The authors are an assistant professor at Purdue University and an associate professor at Cornell University, respectively.
Dairy producers are well aware of what milk fever does to a cow. Muscle weakness and recumbency are the most visible signs, and if the condition is left untreated, it can lead to death. Thankfully, much research and product development has been done to try and prevent milk fever through manipulation of the dietary cation-anion difference (DCAD) and macrominerals of close-up cow rations. However, subclinical hypocalcemia is a disorder that still takes its toll in postpartum cows.
The first 24 hours
What is subclinical hypocalcemia (SCH)? Unfortunately, the answer is not simple, and it is important to understand some caveats related to this disorder before we attempt to define it. In this article, we highlight some key aspects related to the interpretation of postpartum blood calcium (Ca) concentrations before we try to best characterize SCH.
For decades, we have known that dairy cows have a drop in blood Ca concentration after calving. However, we always envisioned this reduction as being detrimental, mainly due to the cow being at a higher risk of developing milk fever — and this is correct to some extent. Times have changed, and well-managed herds can attain less than a 2% incidence of clinical hypocalcemia. If producers are correctly managing their transition cow diet to minimize milk fever, there is no need to panic over a cow having low blood Ca immediately after parturition.
In fact, we just recently discovered that cows with reduced blood Ca concentration in the first 24 hours after calving have increased milk production. In other words, it is physiologically normal for cows to have a reduction of blood Ca right at the initiation of lactation and, as long as it is above some lower boundary (provided the cow does not succumb to milk fever), it is a desirable indicator.
In one of our large observational studies using five herds across New York state, multiparous Holstein cows with a greater reduction in blood Ca concentration in the first 12 hours after parturition produced more milk compared to cows with only a modest reduction in blood Ca at that time-point. Since our study was published, this association has also been reported in a large study performed by a group in Germany.
Interestingly, we have found that the same is true for Jersey cows in a study performed in one herd in West Texas. Reduced blood Ca concentration at around 24 hours after parturition was associated with greater early lactation milk production. Finding this relationship across geographical regions and breeds gives us more confidence that this phenomenon is normal for a dairy cow.
Days in milk mattered
The issues with SCH develop when cows are not able to rebound to more normal (or expected) Ca concentrations by three to four days after calving. This became evident when we performed a foundational study to try and understand the epidemiology of SCH. The question we aimed to answer was simply this: If blood Ca concentration in the first 24 hours after parturition is not reflective of diseases and impaired production indices, when is having low blood Ca bad?

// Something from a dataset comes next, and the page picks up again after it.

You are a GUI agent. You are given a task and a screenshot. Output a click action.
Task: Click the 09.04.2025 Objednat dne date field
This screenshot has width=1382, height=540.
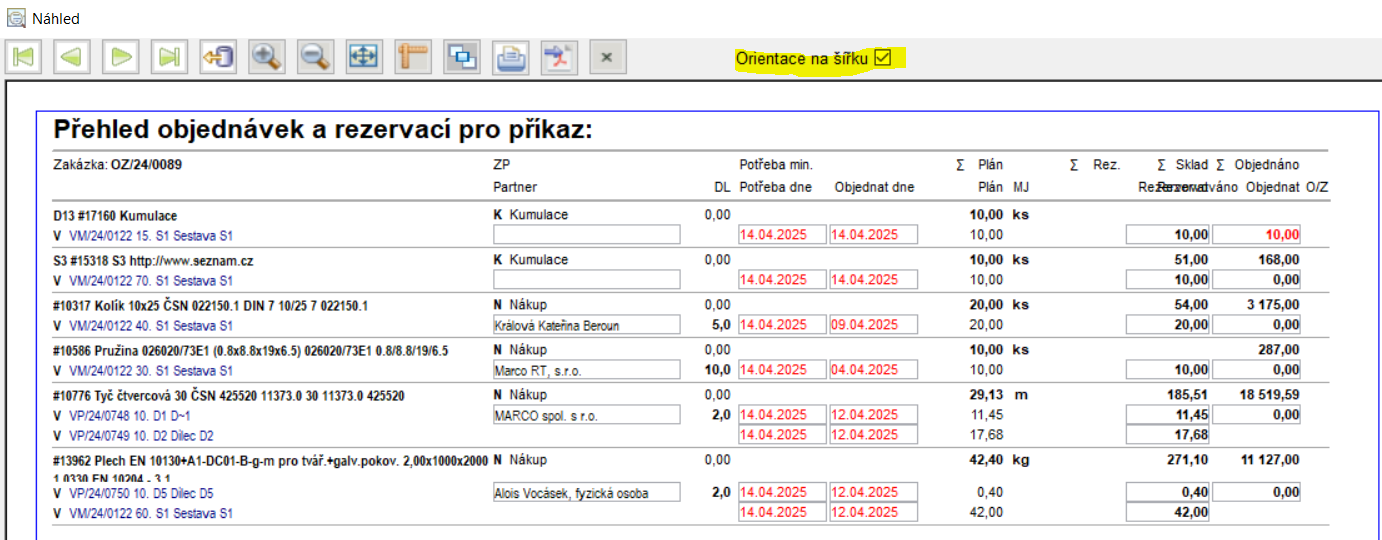tap(875, 325)
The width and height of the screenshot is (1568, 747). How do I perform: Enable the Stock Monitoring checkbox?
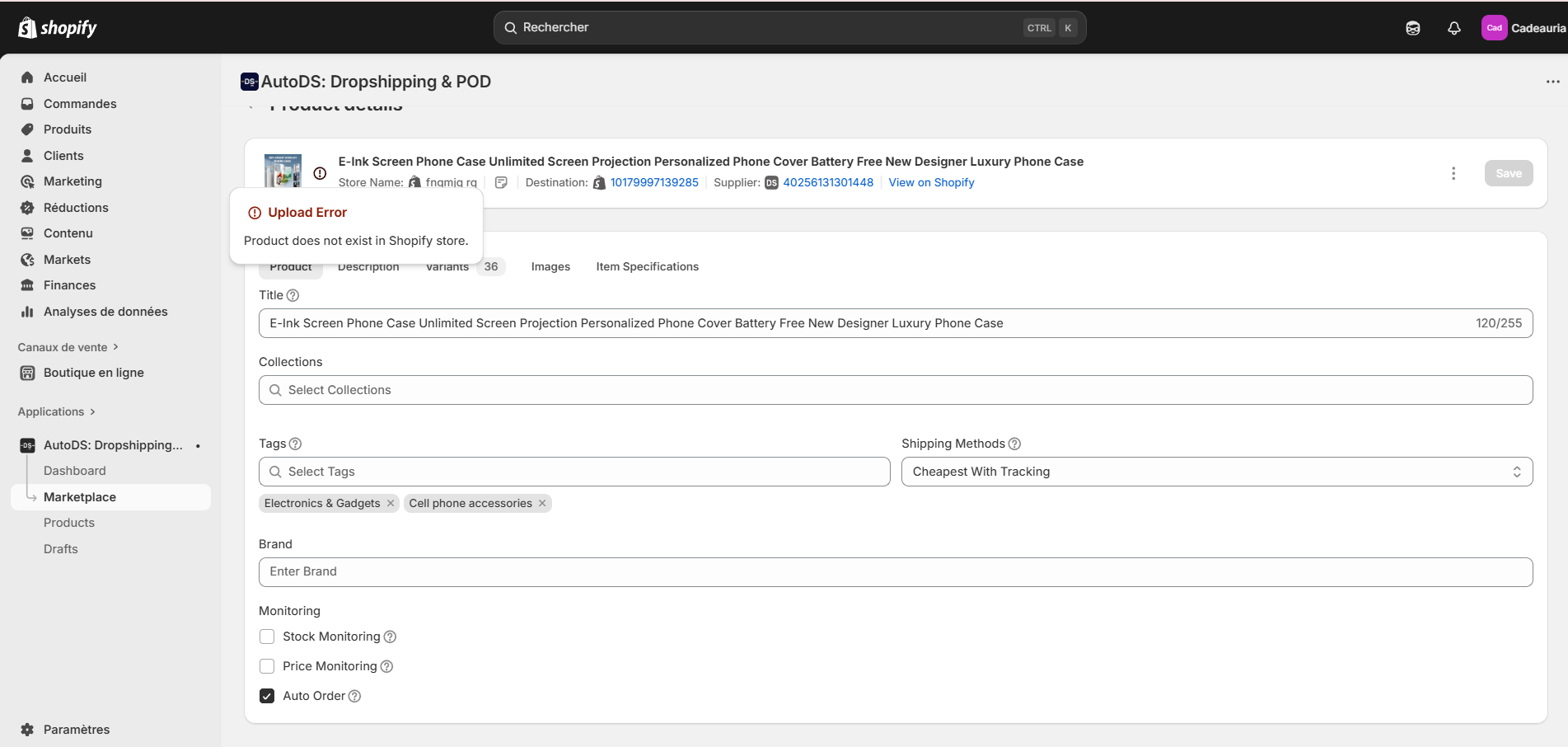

To answer this, we repeatedly sampled cows in the first week after parturition to observe if and when blood Ca concentrations were associated with a spike in disease risk and reduced milk production. To our surprise, the answer became slightly more complicated than we first thought.
We discovered that the relationship of low blood Ca concentration being associated with high milk production or an upcoming problem was due to when a blood sample was collected. In other words, the days in milk (DIM) at which a blood sample was collected for assessment of Ca relative to parturition changed the story. To summarize, here are the highlights of what we learned from this study:
Reduced blood Ca concentration at one day after calving in multiparous cows was associated with higher milk production. Only at four days in milk was reduced blood Ca concentration in multiparous cows associated with a decline in milk production. Also, reduced blood Ca concentration at day four in multiparous cows was associated with a greater risk of metritis and a left displaced abomasum.
One sample isn’t enough
The changing dynamics of SCH is what makes this disorder more complex than previously documented. In our opinion, SCH monitoring may be too simplistic if a single blood sample is obtained in the postpartum period, due to the temporal associations of blood Ca with milk production or certain diseases. In an upcoming article, we will build upon this subject and discuss how monitoring calcium dynamics may be a better strategy to categorize SCH. Stay tuned!
Three take home messages:
1. It is physiologically normal for high producing cows to have low blood calcium the first day after parturition.
2. Multiparous cows that experience a greater degree of reduced blood calcium in the first 24 hours (without succumbing to milk fever) are the highest milk producers in the herd.
3. Multiparous cows that fail to return to normocalcemia within four days after calving are the ones with the greatest risk of suffering from diseases like metritis and displaced abomasum; they also produce less milk in early lactation.